また、事件のあったSアミーユ川崎幸町は、夜勤5回、精勤手当、日祝手当等込みで月給20万1,700円から、賞与は2ヶ月という条件ですが、介護職員として無資格・未経験でも応募が可能でした。そして、平成27年8月末時点で常勤の介護職員数は29人でしたが、平成26年度に11人が会社を辞め、7人が系列施設へ異動したため、常勤職員の6割ほどが1年で入れ替わったことになります。

ところが驚くべきことに、週刊ダイヤモンド編集部発行の「全国・有料老人ホームランキング1001」には、事件のあったSアミーユ川崎幸町の系列の老人ホーム、4施設が同点で10位にランクインしています。何を信じて高齢者福祉施設を選ぶのか、利用者が判断するモノサシが必要です。いささか違うかもしれませんが、進学の際には学校の偏差値がひとつの目安になります。同様に高齢者福祉施設などにも、それぞれの施設を客観的基準により評価し、それが利用者に分かるようにしなければなりません。

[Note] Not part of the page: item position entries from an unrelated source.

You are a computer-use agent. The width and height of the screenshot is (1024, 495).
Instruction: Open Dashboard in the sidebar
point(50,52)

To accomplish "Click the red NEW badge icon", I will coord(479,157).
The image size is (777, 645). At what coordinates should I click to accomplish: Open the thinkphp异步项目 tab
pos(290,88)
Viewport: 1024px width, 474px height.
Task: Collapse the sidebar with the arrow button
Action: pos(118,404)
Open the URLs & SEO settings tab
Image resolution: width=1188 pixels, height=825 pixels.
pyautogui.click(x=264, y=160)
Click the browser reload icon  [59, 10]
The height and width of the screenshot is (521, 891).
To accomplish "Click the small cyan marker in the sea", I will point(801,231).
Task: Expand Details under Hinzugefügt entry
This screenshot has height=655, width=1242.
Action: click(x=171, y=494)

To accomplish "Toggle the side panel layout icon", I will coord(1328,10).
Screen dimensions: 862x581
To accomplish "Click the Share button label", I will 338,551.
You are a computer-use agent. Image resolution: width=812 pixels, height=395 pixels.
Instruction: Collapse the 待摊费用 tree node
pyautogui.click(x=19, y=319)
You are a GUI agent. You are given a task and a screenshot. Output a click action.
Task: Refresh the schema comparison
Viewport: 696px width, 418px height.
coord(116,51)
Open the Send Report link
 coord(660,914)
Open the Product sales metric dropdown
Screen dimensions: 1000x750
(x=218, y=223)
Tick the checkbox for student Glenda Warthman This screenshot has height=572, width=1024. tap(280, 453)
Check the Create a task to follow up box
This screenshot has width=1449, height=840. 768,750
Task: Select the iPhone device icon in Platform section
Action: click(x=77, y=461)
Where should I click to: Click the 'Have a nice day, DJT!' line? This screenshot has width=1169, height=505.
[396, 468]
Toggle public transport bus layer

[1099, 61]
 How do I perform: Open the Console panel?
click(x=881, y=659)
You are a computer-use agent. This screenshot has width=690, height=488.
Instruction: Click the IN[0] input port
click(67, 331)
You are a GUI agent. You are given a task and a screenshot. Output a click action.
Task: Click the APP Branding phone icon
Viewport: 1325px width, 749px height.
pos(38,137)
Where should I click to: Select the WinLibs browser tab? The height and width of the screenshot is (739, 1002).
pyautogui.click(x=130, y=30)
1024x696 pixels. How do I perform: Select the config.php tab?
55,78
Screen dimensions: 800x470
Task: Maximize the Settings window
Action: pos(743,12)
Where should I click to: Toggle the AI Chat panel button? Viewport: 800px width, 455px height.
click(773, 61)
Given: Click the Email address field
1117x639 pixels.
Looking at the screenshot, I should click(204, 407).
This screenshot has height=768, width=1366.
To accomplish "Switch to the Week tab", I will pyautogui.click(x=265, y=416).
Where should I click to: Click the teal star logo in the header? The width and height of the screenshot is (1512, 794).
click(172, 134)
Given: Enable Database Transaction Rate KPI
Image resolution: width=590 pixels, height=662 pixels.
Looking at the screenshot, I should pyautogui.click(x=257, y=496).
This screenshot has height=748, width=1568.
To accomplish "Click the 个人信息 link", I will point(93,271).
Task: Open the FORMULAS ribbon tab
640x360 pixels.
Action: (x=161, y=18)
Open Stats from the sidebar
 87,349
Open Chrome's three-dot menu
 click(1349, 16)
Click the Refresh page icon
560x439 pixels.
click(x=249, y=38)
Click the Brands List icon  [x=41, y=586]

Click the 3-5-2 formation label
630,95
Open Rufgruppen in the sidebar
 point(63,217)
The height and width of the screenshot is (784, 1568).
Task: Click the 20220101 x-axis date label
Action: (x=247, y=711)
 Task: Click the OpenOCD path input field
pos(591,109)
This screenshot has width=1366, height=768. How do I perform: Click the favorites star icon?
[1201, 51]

現在、国のガイドラインに基づき、千葉県などの都道府県において、事業者が提供する福祉サービスの質を、事業者および利用者以外の公正・中立な民間の第三者機関が、専門的かつ客観的立場から評価するという「福祉サービス第三者評価」の制度があります。それは事業者のサービス向上のための支援と利用者への情報提供になっており、それ相応に役立っていますが、問題点もいくつかあります。先ず事業者が第三者機関の評価を受けるのは任意であるため、良質なサービスを提供できない事業所は評価を受けない。事業所の管理者が立会いのもとでの調査となるため、日常のサービスと違う可能性がある。利用者が評価結果を見たときに分かりづらいなどが挙げられます。しかし、せっかくこのような制度があるのですから、評価を受けるのは任意ではなく義務付ける。ランキングを付け公表する。など、「福祉サービス第三者評価」の問題点を改善・改良し、皆さまに広く周知できるようにしたいと考えています。